Cloudflare Workers AI — run inference on Cloudflare's global GPU network. Supports models via @cf/ and @hf/ model identifiers. No SDK required — uses Cloudflare's native REST API.

Install

No extra dependencies needed — CloudflareLLM uses the built-in httpx client.

Setup

You need a Cloudflare account ID and API token with Workers AI permissions.

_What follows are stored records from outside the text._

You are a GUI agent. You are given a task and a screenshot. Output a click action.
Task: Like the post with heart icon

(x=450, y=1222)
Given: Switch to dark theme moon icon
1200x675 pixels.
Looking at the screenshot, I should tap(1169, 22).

export CLOUDFLARE_ACCOUNT_ID=your-account-id
export CLOUDFLARE_API_TOKEN=your-api-token

Usage

from synapsekit.llm.cloudflare import CloudflareLLM
from synapsekit import LLMConfig
import os

config = LLMConfig(
model="@cf/meta/llama-3.1-8b-instruct",
api_key=os.environ["CLOUDFLARE_API_TOKEN"],
provider="cloudflare",
)

llm = CloudflareLLM(
config,
account_id=os.environ["CLOUDFLARE_ACCOUNT_ID"],
)

# Streaming
async for token in llm.stream("Explain edge computing"):
print(token, end="")

# Generate
response = await llm.generate("What is Cloudflare Workers AI?")

Available models

Model IDNotes
@cf/meta/llama-3.1-8b-instructLlama 3.1 8B — fast and capable
@cf/meta/llama-3.2-3b-instructLlama 3.2 3B — ultra-fast
@cf/mistral/mistral-7b-instruct-v0.1Mistral 7B
@cf/google/gemma-7b-itGoogle Gemma 7B
@hf/thebloke/deepseek-coder-6.7b-instruct-awqDeepSeek Coder

See the full list at developers.cloudflare.com/workers-ai/models.

Via RAG facade

from synapsekit import RAG
import os

rag = RAG(
model="@cf/meta/llama-3.1-8b-instruct",
api_key=os.environ["CLOUDFLARE_API_TOKEN"],
provider="cloudflare",
)
rag.add("Your document text here")
answer = rag.ask_sync("Summarize this.")

Auto-detection

The RAG facade auto-detects Cloudflare for models starting with @cf/ or @hf/:

rag = RAG(
model="@cf/meta/llama-3.1-8b-instruct",
api_key=os.environ["CLOUDFLARE_API_TOKEN"],
provider="cloudflare", # or omit — auto-detected from @cf/ prefix
)
tip

Set CLOUDFLARE_ACCOUNT_ID as an environment variable so you don't have to pass it explicitly. The RAG facade reads it automatically.